Linux Power Management development
 help / color / mirror / Atom feed
* [RFC] sched: fair: Don't update CPU frequency too frequently
@ 2017-06-01 11:34 Viresh Kumar
  2017-06-01 12:22 ` Peter Zijlstra
  0 siblings, 1 reply; 5+ messages in thread
From: Viresh Kumar @ 2017-06-01 11:34 UTC (permalink / raw)
  To: Ingo Molnar, Peter Zijlstra, Rafael Wysocki
  Cc: Viresh Kumar, linaro-kernel, linux-kernel, Vincent Guittot,
	linux-pm, Juri Lelli, Dietmar.Eggemann, Morten.Rasmussen

update_load_avg() is the heaviest caller of the cpufreq utilization
callbacks right now and it runs too frequently from various parts of the
fair scheduler.

It may not be optimal to update the CPU frequency that frequently
though.

We are more concerned about the events when the CPU utilization changes
sharply and that mostly happens when a task gets attached/detached
to/from a runqueue.

Perhaps we aren't that concerned about the case when the utilization
changes gradually (small delta) due the time a task gets to run and
updating the CPU frequency at the tick rate should be good enough in
that case.

Sometimes update_load_avg() gets called right before migrating a task to
a new CPU and that can steal the chance of updating the frequency when
we actually needed it (i.e. after util_avg is updated with the
contributions of the migrated task). This can happen because the cpufreq
governors change the frequency only once in a fixed period of time (i.e.
rate_limit_us for the schedutil governor).

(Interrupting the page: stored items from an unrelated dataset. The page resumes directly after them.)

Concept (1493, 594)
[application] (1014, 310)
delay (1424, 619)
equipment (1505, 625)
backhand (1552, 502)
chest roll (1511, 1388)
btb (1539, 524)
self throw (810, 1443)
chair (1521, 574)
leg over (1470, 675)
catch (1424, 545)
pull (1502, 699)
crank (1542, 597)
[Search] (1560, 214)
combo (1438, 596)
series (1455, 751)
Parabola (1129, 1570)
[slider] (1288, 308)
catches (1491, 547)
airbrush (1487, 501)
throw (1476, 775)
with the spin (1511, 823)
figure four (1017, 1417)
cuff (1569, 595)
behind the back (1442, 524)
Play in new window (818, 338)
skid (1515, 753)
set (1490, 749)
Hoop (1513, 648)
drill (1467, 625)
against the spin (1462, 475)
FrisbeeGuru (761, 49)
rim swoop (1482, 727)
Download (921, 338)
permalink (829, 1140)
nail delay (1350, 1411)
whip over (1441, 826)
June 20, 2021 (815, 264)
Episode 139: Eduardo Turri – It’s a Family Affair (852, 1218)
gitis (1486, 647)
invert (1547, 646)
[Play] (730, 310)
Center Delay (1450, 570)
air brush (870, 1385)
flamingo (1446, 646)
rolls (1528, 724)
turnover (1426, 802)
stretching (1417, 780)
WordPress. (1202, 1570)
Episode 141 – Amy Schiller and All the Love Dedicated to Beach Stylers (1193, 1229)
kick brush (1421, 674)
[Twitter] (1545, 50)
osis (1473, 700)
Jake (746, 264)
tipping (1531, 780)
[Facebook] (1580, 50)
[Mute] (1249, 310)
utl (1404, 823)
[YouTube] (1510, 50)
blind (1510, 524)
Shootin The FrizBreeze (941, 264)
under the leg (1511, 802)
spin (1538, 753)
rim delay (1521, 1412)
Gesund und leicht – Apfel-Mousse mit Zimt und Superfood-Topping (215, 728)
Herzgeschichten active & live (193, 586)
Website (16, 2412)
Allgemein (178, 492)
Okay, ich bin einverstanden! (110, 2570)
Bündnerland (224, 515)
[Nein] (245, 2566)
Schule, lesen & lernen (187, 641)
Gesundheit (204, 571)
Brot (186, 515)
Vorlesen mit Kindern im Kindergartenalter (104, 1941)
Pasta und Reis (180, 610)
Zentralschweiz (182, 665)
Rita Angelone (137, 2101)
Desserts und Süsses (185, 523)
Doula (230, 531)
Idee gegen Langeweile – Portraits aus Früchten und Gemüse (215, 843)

The fair scheduler already calls the utilization hooks from
attach/detach paths and that takes care of the most important case we
are concerned about.

This patch relocates the call to utilization hook from
update_cfs_rq_load_avg() to task_tick_fair().

Testing:

Platform: Skylake, Intel(R) Core(TM) i7-6700 CPU @ 3.40GHz. Quad core (8
threads).

Distribution: Ubutnu 16.04 with cmdline intel_pstate=passive.
Based over 4.12-rc3.

All the below tests were run 3 times with and without this change over
4.12-rc3 and the average of all the runs is shown here (RESULT). The
number of times the schedutil hook is called during the tests is also
present in the table (UPDATE-COUNT).

Bench:

- pipe-test

  Command: perf bench sched pipe

  		4.12-rc3	4.12-rc3 + this patch	Change
  		--------	---------------------	----------

  RESULT	4.21		3.68			- 12.53 %

  UPDATE-COUNT	5405		886			- 83 %


- Hackbench

  Command: sync; sleep 1; for i in {1..20}; do sleep 2; \
  	   hackbench -P -g 1 | grep Time; done

  		4.12-rc3	4.12-rc3 + this patch	Change
  		--------	---------------------	----------

  RESULT	0.00925		0.00853			- 7.75 %

  UPDATE-COUNT	10342		1925			- 81 %


- ebizzy

  Command: ebizzy -t N -S 20

  		4.12-rc3	4.12-rc3 + this patch	Change
  		--------	---------------------	----------

  RESULT (N=8)	270221		247841			- 8 %
  RESULT (N=16)	252692		249839			- 1.1 %
  RESULT (N=24)	251151		254114			+ 1.1 %
  RESULT (N=32)	249274		250115			+ 0.3 %

  UPDATE-COUNT	41964		40279			- 4 %


- cyclictest (with latency)

  Command: cyclictest -q -t N -i 10000 --latency=1000000 -D 20

  		4.12-rc3	4.12-rc3 + this patch	Change
  		--------	---------------------	----------

  RESULT (N=8)	326		332			+ 1.75 %
  RESULT (N=16)	297		328			+ 10 %
  RESULT (N=24)	288		317			+ 9.9 %
  RESULT (N=32)	268		313			+ 17 %

  UPDATE-COUNT	28949		313			- 98.6 %

  Some more investigation (with ftrace) was done to check the cause of
  regression in this case (as the below test doesn't have the same
  results without latency).

  o The number of time we went into a cpuidle state and came out of it
    is almost same with both the images.
  o The average time between sched_waking and sched_switch traces for
    the cyclictest threads is 19.8 us with rc3 and 13.5 us with this
    patch. And so the response to the threads is actually better with
    this patch.
  o Need more suggestions to verify why the regression is there.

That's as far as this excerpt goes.